(WHAT IS REQUIRED) Beginning with the line that has "Go back using the Back button", write out each line down to the end of the records below exactly, and include no pictures.

(RECORD EXCERPTS)
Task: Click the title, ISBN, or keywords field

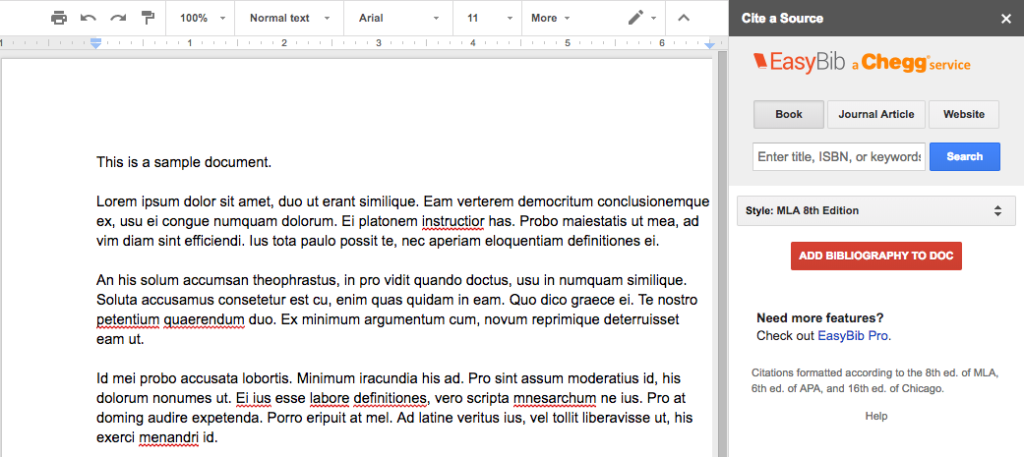Action: (x=838, y=157)
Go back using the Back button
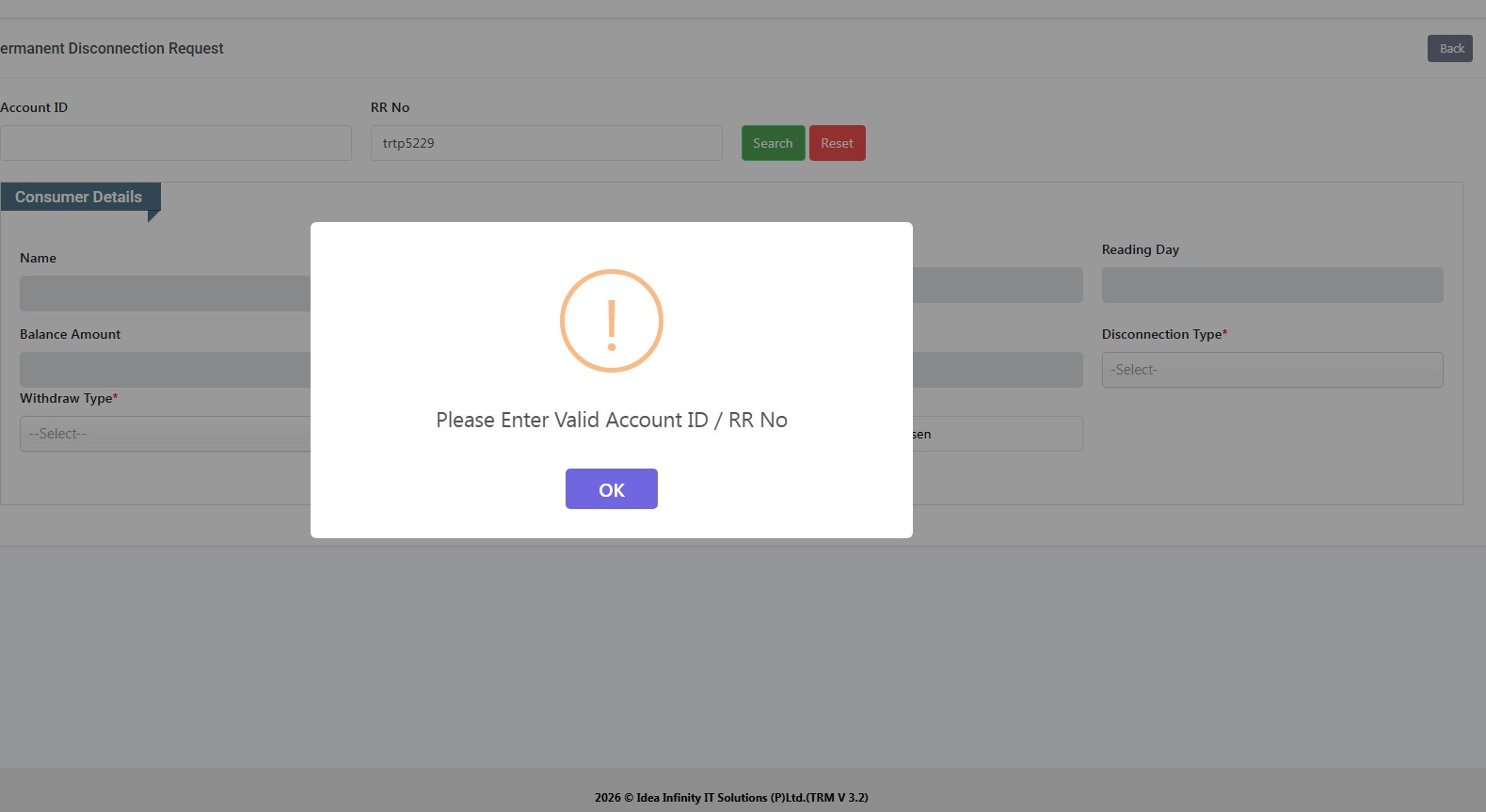 click(1450, 49)
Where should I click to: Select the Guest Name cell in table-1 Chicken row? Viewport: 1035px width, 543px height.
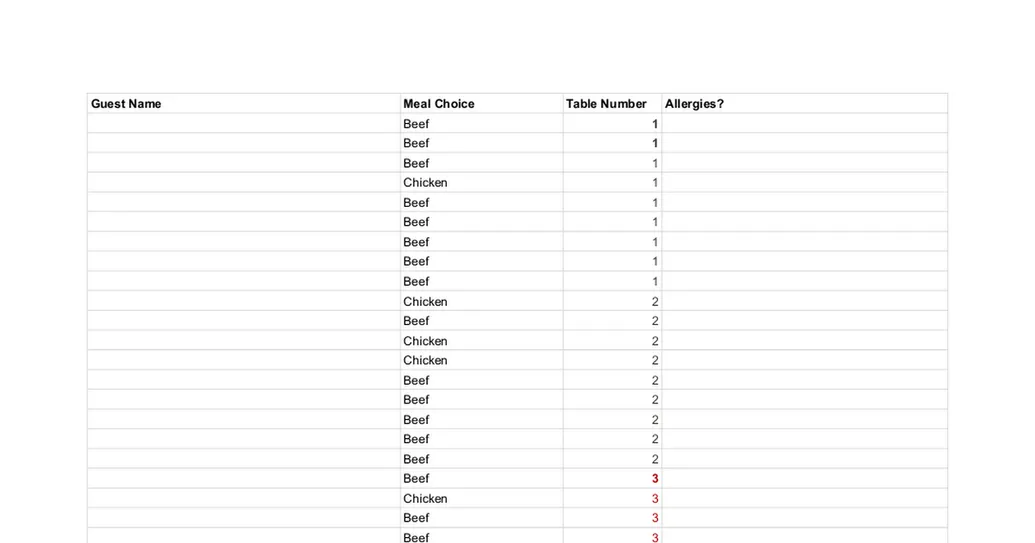click(243, 183)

(TASK SOLUTION)
Go back using the Back button
 click(1450, 49)
Where should I click to: Select the Guest Name cell in table-1 Chicken row? Viewport: 1035px width, 543px height.
click(243, 183)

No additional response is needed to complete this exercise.